I was given a copy of the Order of Service used when St Barnabas’ church was closed in 1954 when the area it served ceased to be residential. ‘I’ve had this a long time and thought you’d be the one who’d like to have it,’ I was told, and she was right. The Order of Service included some historical notes.
But let us first go back a bit. The foundation of the ‘Oxford Movement’ – the beginning of what developed High Church Anglicanism into modern Anglo-Catholicism – is most often pinned to a single sermon in Oxford in 1833. The preacher was John Keble, the best-selling religious poet of his time, who a couple of years later began long service as Vicar of Hursley in Hampshire.

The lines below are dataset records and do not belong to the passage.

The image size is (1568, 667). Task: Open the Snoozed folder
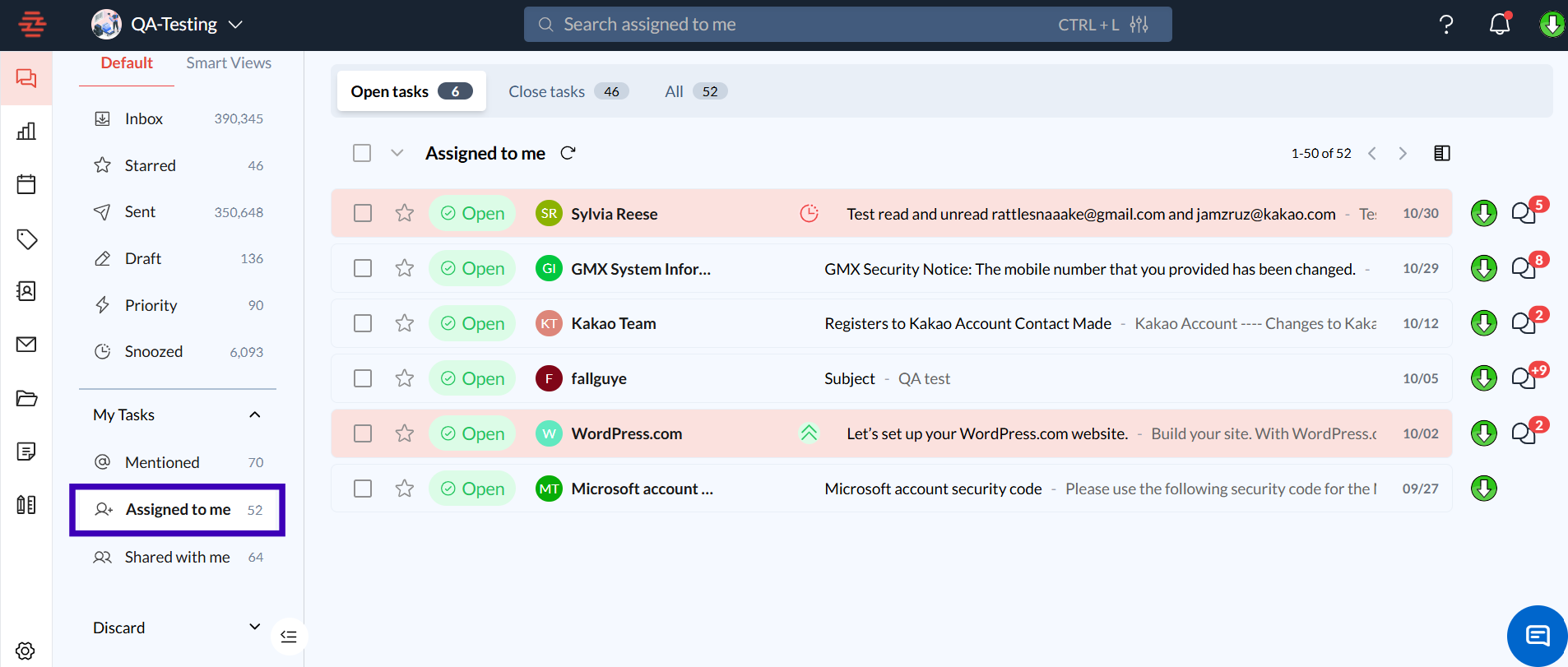pyautogui.click(x=154, y=352)
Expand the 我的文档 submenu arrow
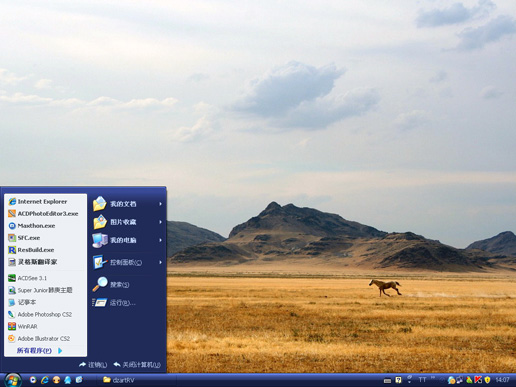Image resolution: width=516 pixels, height=387 pixels. [x=160, y=204]
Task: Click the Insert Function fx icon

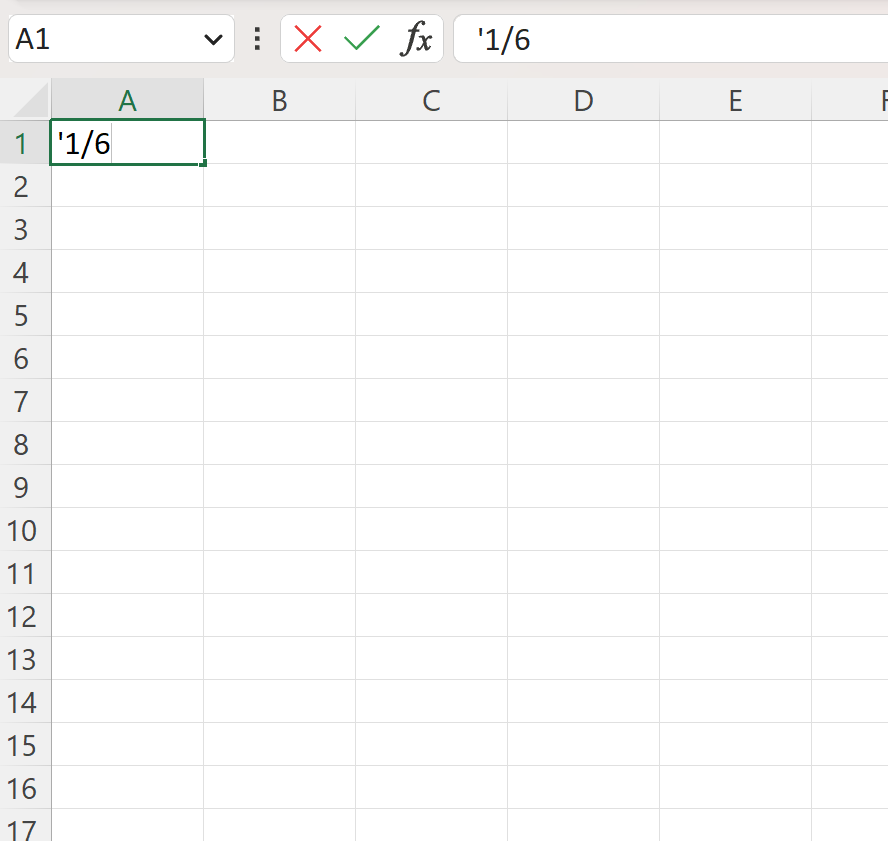Action: pyautogui.click(x=418, y=39)
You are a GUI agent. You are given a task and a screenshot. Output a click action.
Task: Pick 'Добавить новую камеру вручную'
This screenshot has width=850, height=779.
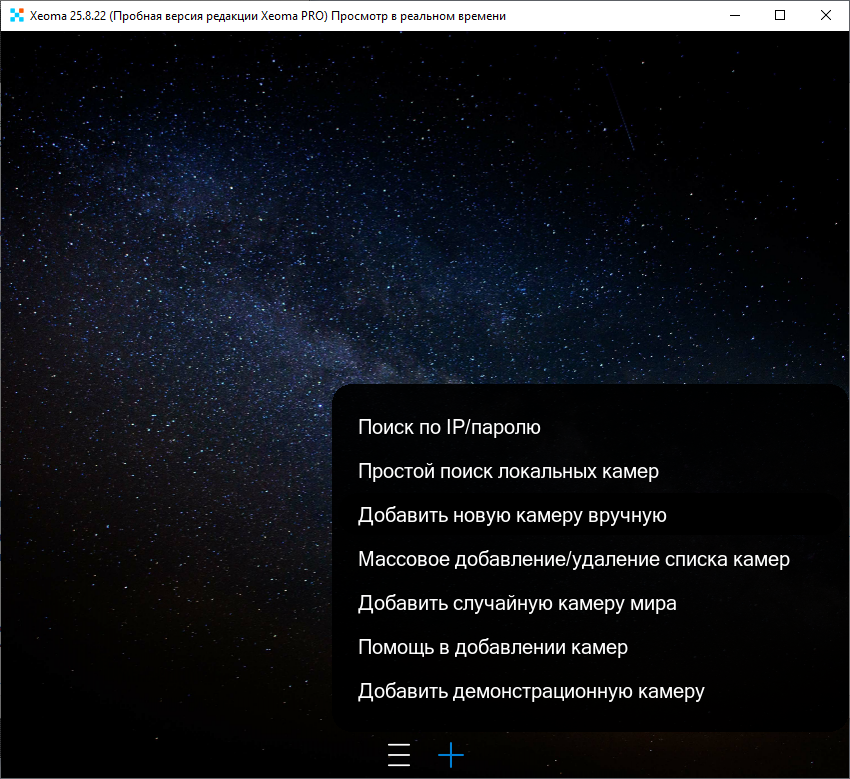pos(512,515)
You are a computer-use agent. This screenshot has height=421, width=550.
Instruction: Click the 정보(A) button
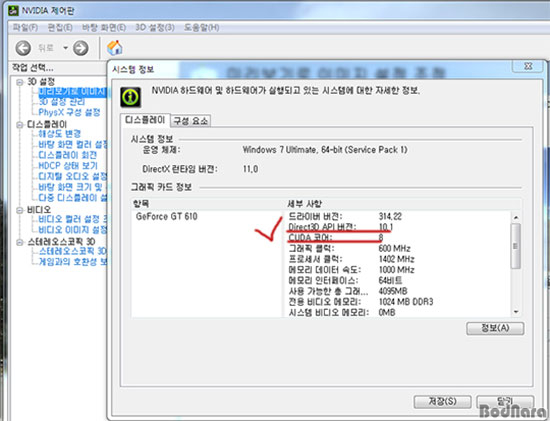pyautogui.click(x=495, y=328)
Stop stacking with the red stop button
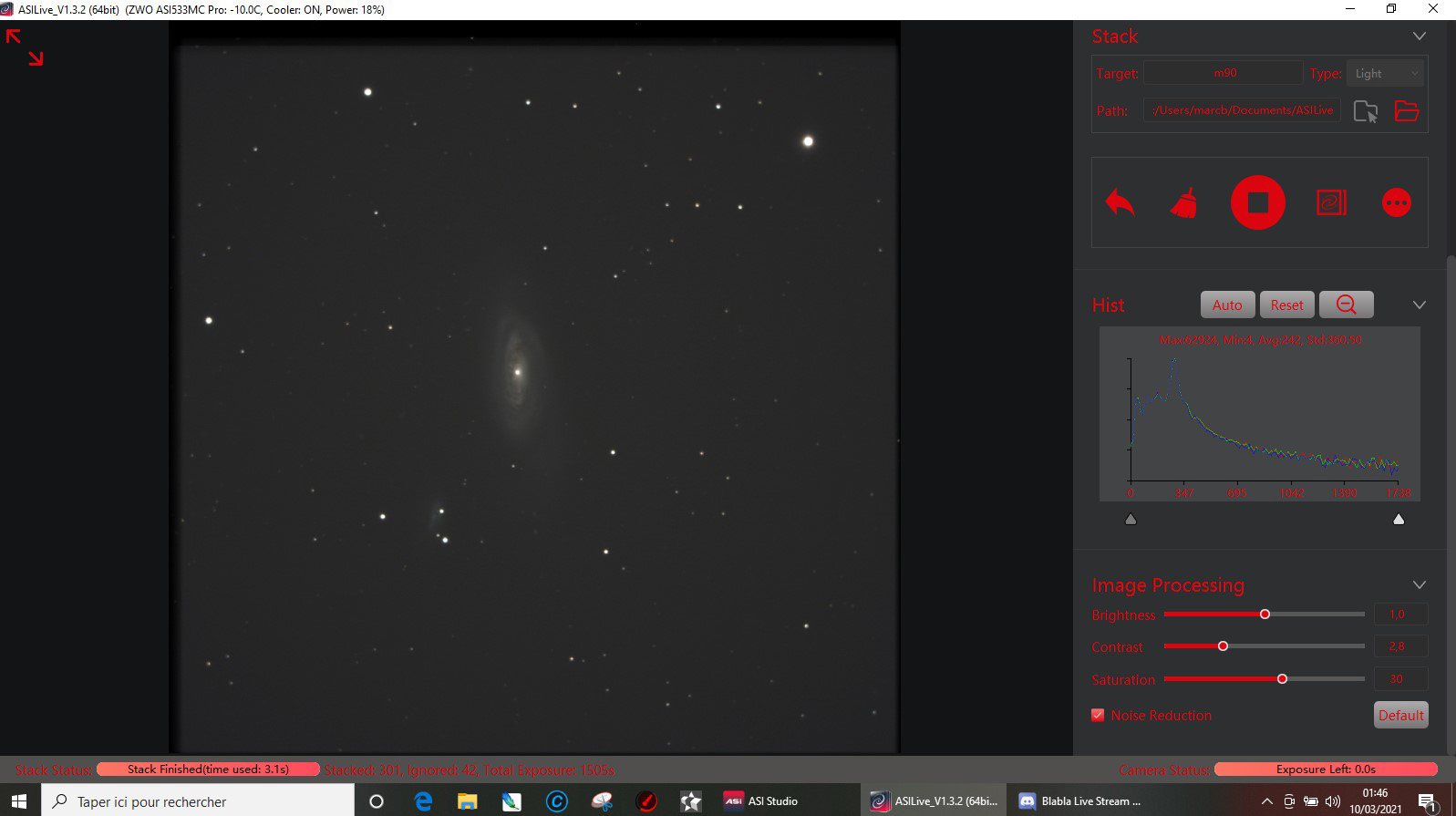Viewport: 1456px width, 816px height. 1257,202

Keble had a Curate at Hursley called Peter Young who had been ordained deacon, but the Bishop of Winchester was such an opponent of what the Oxford Movement stood for that he refused to ordain him priest. This story of Keble's Curate is part of the founding legend of Victorian Anglo-Catholicism.
Now this Peter Young had a son also called Peter Young. This second Peter Young trained for ordination (at a Theological College of which Edward King happened to be Principal at the time). I now learn that this second Peter Young then came to be a Curate in St James’ parish in Grimsby, where he stayed (first as Curate but then as Vicar) for over thirty years. When he died in 1900, St James’ Lady Chapel was built in his memory soon afterwards.
Almost his first sphere of work in the parish was to look after the Haven area which quickly became the St Barnabas’ district of the parish. He founded the congregation in 1867 and served it for the first twelve years of its life. At first it met in a school but then in a temporary church building (which was eventually replaced by a permanent church building dedicated by Bishop Edward King in 1900).
After Young became Vicar of the whole parish a further twenty-five different Curates looked after St Barnabas’ in turn, each serving for an average of three years, culminating in Peter Clarke who was there when it closed – and, although this was six years before I was born, I can remember Peter Clarke as an elderly retired clergymen in Lincoln in the 1990s.
Next time I collect a parcel from the Royal Mail offices next door to the surviving redundant St Barnabas' building, I shall think of all those links back from Peter Clarke to the smallpox-visiting exemplars of ministry and the beginnings of the Anglo-Catholic movement.
Meanwhile, I already knew that the choice of St Mark for the dedication in 1960 of the new church in the then newly growing residential area of the same parish was deliberate – Mark is traditionally thought of as Barnabas’ nephew; so St Mark’s is a further on-going living link in the same chain.